[Requirement] Update the lines from the one containing "Where should I" through the end of the records by changing "radio circle" to "radio button" and leaving everything else as it is. Omit the pictures.

[Material provided]
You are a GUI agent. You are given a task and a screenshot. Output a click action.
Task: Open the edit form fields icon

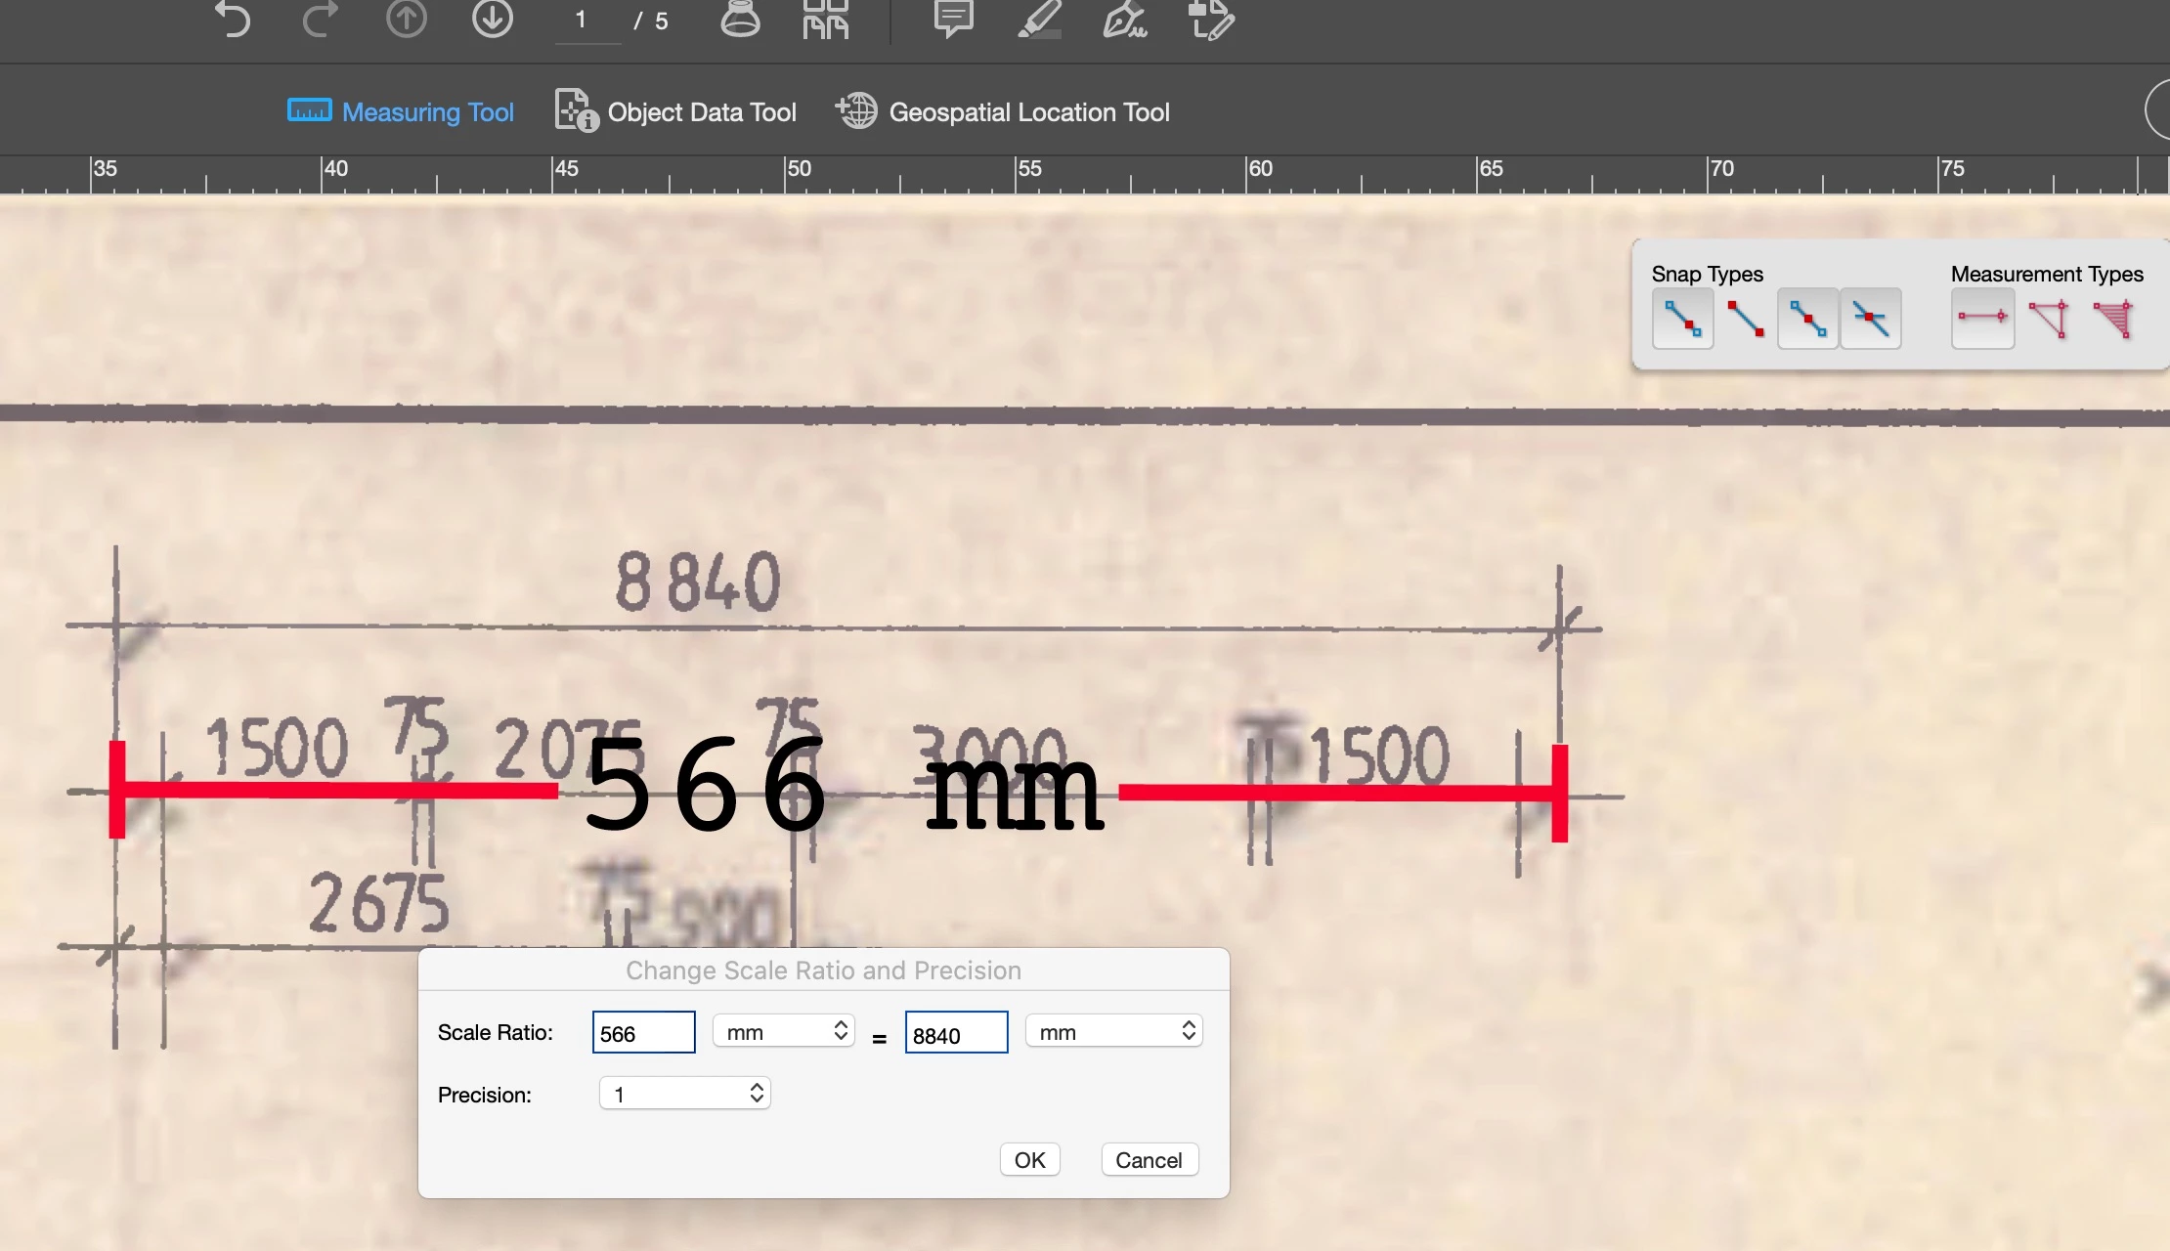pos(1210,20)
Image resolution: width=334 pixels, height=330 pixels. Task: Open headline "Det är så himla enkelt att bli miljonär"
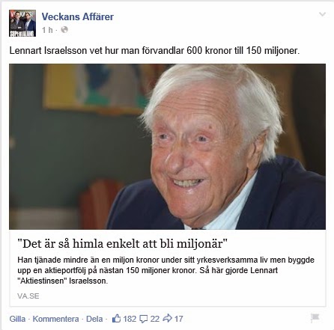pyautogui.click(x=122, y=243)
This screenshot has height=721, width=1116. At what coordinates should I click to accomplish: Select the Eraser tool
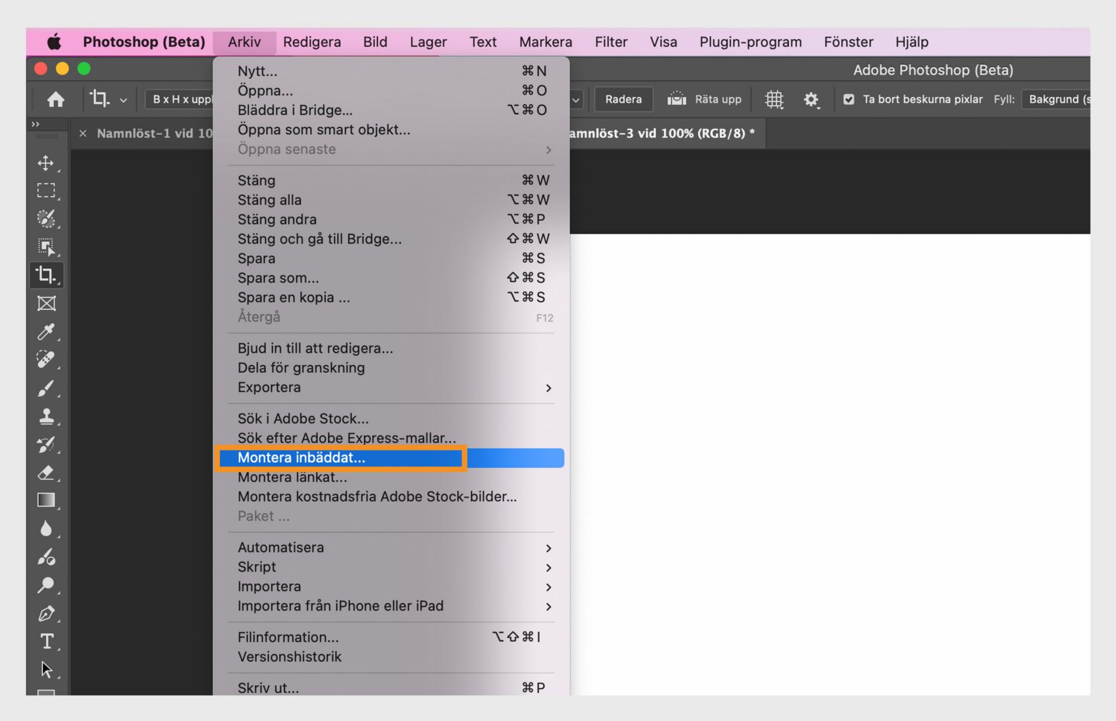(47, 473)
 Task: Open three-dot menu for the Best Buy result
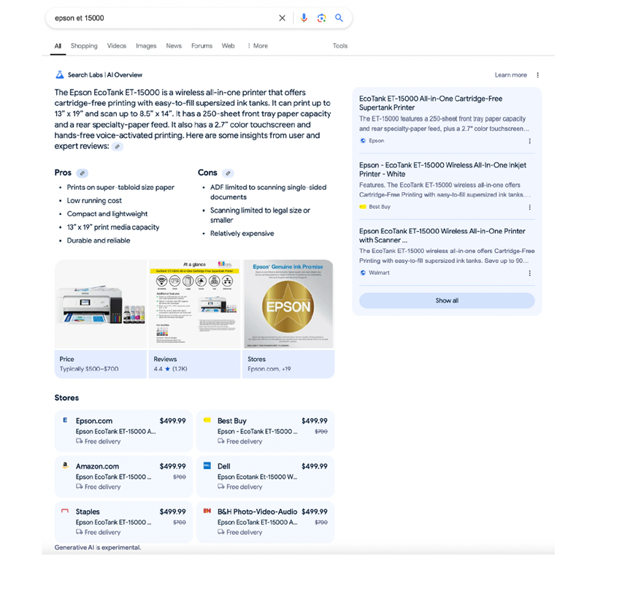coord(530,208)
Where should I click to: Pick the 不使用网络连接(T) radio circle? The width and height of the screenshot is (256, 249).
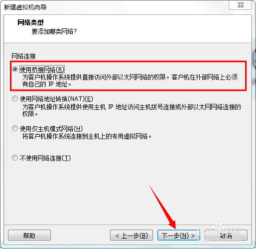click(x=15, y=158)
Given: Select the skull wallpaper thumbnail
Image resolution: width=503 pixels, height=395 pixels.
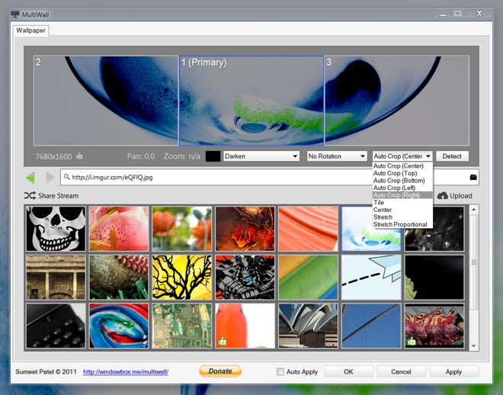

[Result]
Where should I click to: Pick the 不使用网络连接(T) radio button? The width and height of the screenshot is (256, 249).
click(x=15, y=158)
Given: Select the skull wallpaper thumbnail
Image resolution: width=503 pixels, height=395 pixels.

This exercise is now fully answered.